The unforseen event, the 'accident,' the unexpected all play a very large part in my creative play. I prefer to let the materials suggest the direction of a work. (Burnell Yow!)

Monday, June 23, 2014

You DON'T want to do a DAILY blog!
It’s Monday, June 23 and I have dedicated myself to writing a blog entry every day.

I do not consider my life to be what anyone would describe as exciting so this could be the most incredibly boring blog ever if I just talked about my life.  What I think is important is to connect with other artists. 
Maybe other artists are also feeling that their life is also not incredibly interesting but they are nevertheless also developing their art career and are also learning more about how professional artists structure their days from day to day.

I don’t want this blog to be just a one way dialogue and want to hear from other artists (and any creative business person/entrepreneur) too so we all can learn from one another. 

What works in your life?  You are always learning how to manage life and create the best art you can...just like me.  It isn't easy.
So that is what I will talk about - each day what I do to create art and make what I do better and the other adventures into art that I embark on and the other things that just happen that enhance or interfere with that.

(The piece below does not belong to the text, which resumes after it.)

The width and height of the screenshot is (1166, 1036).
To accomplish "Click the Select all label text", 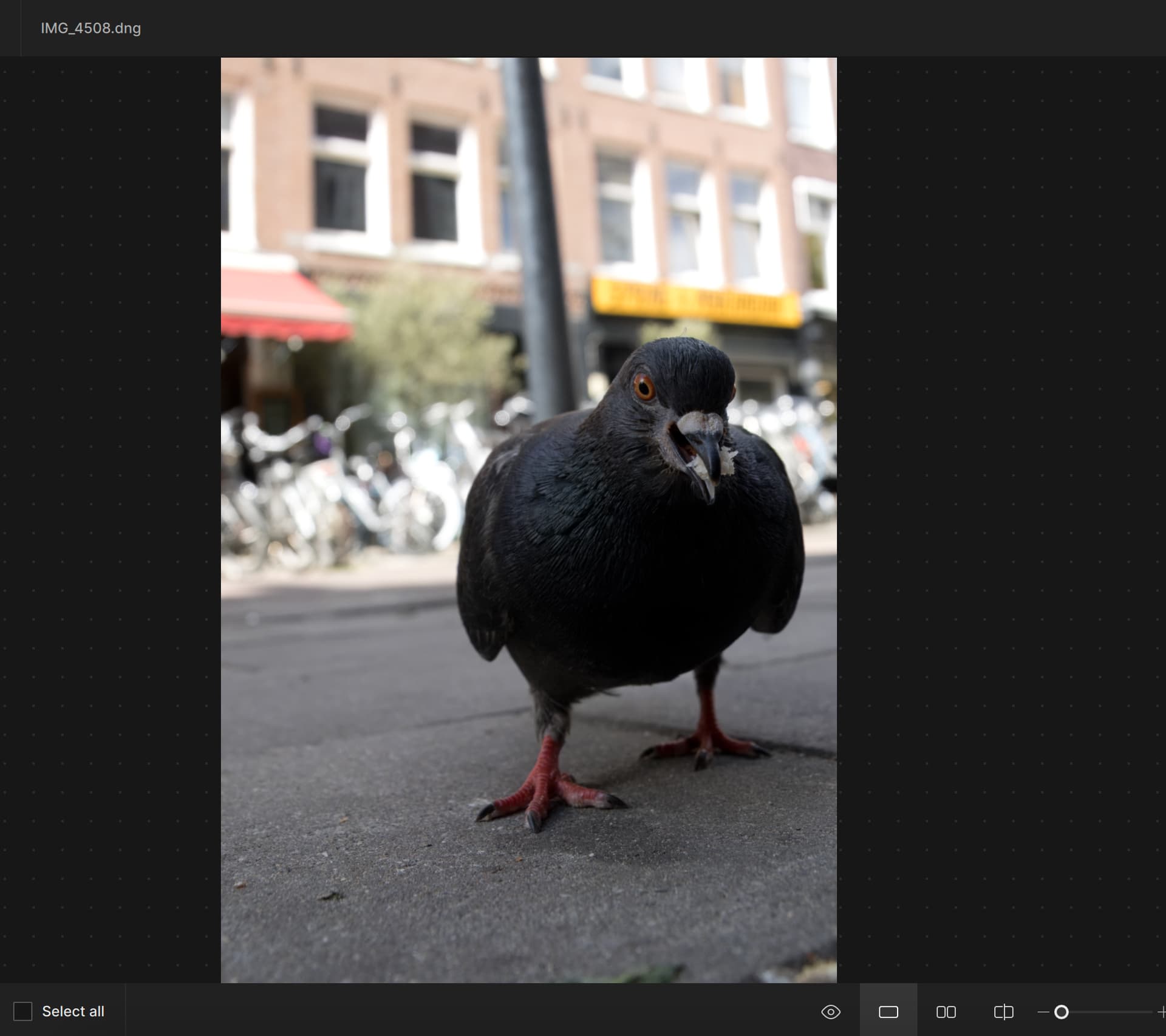I will [x=73, y=1011].
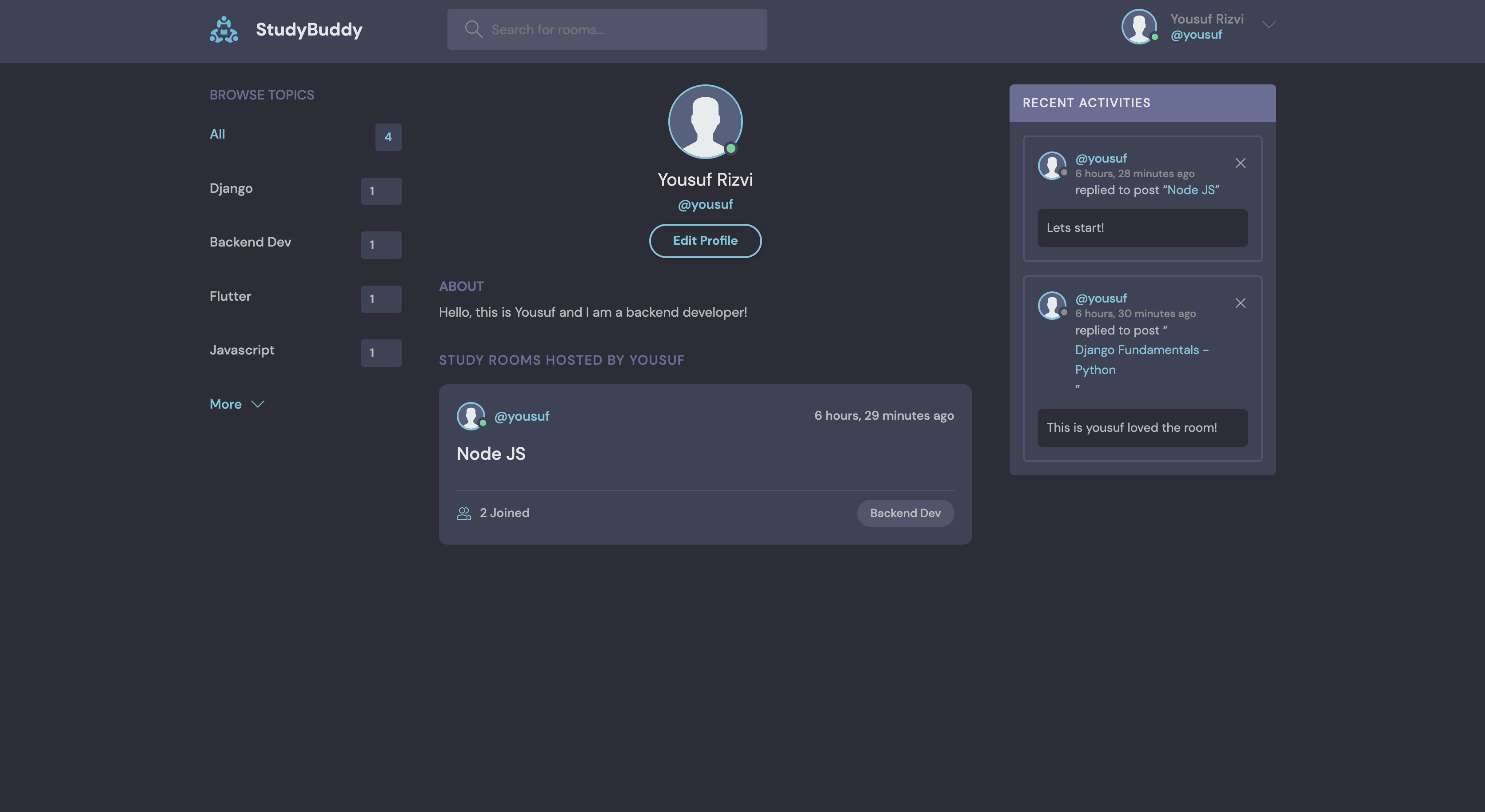
Task: Open the user menu dropdown arrow
Action: point(1268,25)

I have been refreshing my art education since the beginning of the year.  I spend a portion of the beginning and/or end of the day learning something about art and artists through history.  This must come up (art history) just with the every day sketching I have been doing...I have been involved in the study of values and perspective, for instance – and how can the study of value and perspective not lead me to learning more about da Vinci?   

I have been trying to shore up the holes in my art education in other ways - for example, I have been learning more about oil painting.  You can't paint well if you can't draw well...I think. 

I want to paint some scenes from around our property to frame and hang in the living room which is currently being remodeled a bit to make it more of a gallery space for my sculpture.  So I have been on Stapleton Kearns blog and he is fantastically educational not just about painting but about art history.

These things and more (to be shared in future posts) have been important inroads to keeping me motivated to sculpt more and to always think of myself and my work as truly a professional endeavor. 

I hope to hear from anyone out there, all of you artist/entrepreneurs.  What do you do every day?  Do you try to continually educate yourself about art and what is it you do to keep your work it’s best and to keep your muse alive?
last Saturday's sketchbook entry - still life - a study of values and perspective.